### Excerpted data
Start of Block
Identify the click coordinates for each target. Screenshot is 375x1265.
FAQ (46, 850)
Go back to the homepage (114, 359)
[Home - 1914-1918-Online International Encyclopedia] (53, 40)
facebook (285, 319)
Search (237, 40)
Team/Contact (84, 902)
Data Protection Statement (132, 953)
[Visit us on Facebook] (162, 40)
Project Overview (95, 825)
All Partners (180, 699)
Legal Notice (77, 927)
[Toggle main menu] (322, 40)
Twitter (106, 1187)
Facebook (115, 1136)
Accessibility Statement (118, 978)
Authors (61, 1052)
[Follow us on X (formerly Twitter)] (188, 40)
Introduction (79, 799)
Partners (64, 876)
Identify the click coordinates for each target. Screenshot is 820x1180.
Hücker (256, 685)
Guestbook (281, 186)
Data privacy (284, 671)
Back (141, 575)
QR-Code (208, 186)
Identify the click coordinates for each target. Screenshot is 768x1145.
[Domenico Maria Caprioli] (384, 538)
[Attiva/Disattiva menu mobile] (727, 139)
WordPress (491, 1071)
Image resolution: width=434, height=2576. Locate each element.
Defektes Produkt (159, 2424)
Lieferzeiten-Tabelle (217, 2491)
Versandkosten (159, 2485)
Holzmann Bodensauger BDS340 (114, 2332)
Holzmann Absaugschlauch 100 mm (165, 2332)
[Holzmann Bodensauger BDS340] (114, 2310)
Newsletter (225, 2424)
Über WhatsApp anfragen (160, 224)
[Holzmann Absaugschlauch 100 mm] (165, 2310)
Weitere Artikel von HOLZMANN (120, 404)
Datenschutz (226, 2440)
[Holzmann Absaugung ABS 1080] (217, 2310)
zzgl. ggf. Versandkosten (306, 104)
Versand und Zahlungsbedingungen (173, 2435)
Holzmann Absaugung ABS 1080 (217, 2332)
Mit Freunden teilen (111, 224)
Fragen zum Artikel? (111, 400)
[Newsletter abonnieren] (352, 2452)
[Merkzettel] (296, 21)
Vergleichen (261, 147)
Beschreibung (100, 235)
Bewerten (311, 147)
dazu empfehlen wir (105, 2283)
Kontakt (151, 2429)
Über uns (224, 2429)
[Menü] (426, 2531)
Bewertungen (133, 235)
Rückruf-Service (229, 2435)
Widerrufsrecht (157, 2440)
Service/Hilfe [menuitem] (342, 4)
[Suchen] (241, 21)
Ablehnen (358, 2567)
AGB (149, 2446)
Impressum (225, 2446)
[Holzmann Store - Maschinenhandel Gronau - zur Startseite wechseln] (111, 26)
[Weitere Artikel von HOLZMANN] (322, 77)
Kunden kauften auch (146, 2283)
End of Block
### Task
Print the records once more, exactly as written.

### Reply to the task
Identify the click coordinates for each target. Screenshot is 375x1265.
FAQ (46, 850)
Go back to the homepage (114, 359)
[Home - 1914-1918-Online International Encyclopedia] (53, 40)
facebook (285, 319)
Search (237, 40)
Team/Contact (84, 902)
Data Protection Statement (132, 953)
[Visit us on Facebook] (162, 40)
Project Overview (95, 825)
All Partners (180, 699)
Legal Notice (77, 927)
[Toggle main menu] (322, 40)
Twitter (106, 1187)
Facebook (115, 1136)
Accessibility Statement (118, 978)
Authors (61, 1052)
[Follow us on X (formerly Twitter)] (188, 40)
Introduction (79, 799)
Partners (64, 876)
Identify the click coordinates for each target. Screenshot is 820x1180.
Hücker (256, 685)
Guestbook (281, 186)
Data privacy (284, 671)
Back (141, 575)
QR-Code (208, 186)
Identify the click coordinates for each target. Screenshot is 768x1145.
[Domenico Maria Caprioli] (384, 538)
[Attiva/Disattiva menu mobile] (727, 139)
WordPress (491, 1071)
Image resolution: width=434, height=2576. Locate each element.
Defektes Produkt (159, 2424)
Lieferzeiten-Tabelle (217, 2491)
Versandkosten (159, 2485)
Holzmann Bodensauger BDS340 (114, 2332)
Holzmann Absaugschlauch 100 mm (165, 2332)
[Holzmann Bodensauger BDS340] (114, 2310)
Newsletter (225, 2424)
Über WhatsApp anfragen (160, 224)
[Holzmann Absaugschlauch 100 mm] (165, 2310)
Weitere Artikel von HOLZMANN (120, 404)
Datenschutz (226, 2440)
[Holzmann Absaugung ABS 1080] (217, 2310)
zzgl. ggf. Versandkosten (306, 104)
Versand und Zahlungsbedingungen (173, 2435)
Holzmann Absaugung ABS 1080 (217, 2332)
Mit Freunden teilen (111, 224)
Fragen zum Artikel? (111, 400)
[Newsletter abonnieren] (352, 2452)
[Merkzettel] (296, 21)
Vergleichen (261, 147)
Beschreibung (100, 235)
Bewerten (311, 147)
dazu empfehlen wir (105, 2283)
Kontakt (151, 2429)
Über uns (224, 2429)
[Menü] (426, 2531)
Bewertungen (133, 235)
Rückruf-Service (229, 2435)
Widerrufsrecht (157, 2440)
Service/Hilfe [menuitem] (342, 4)
[Suchen] (241, 21)
Ablehnen (358, 2567)
AGB (149, 2446)
Impressum (225, 2446)
[Holzmann Store - Maschinenhandel Gronau - zur Startseite wechseln] (111, 26)
[Weitere Artikel von HOLZMANN] (322, 77)
Kunden kauften auch (146, 2283)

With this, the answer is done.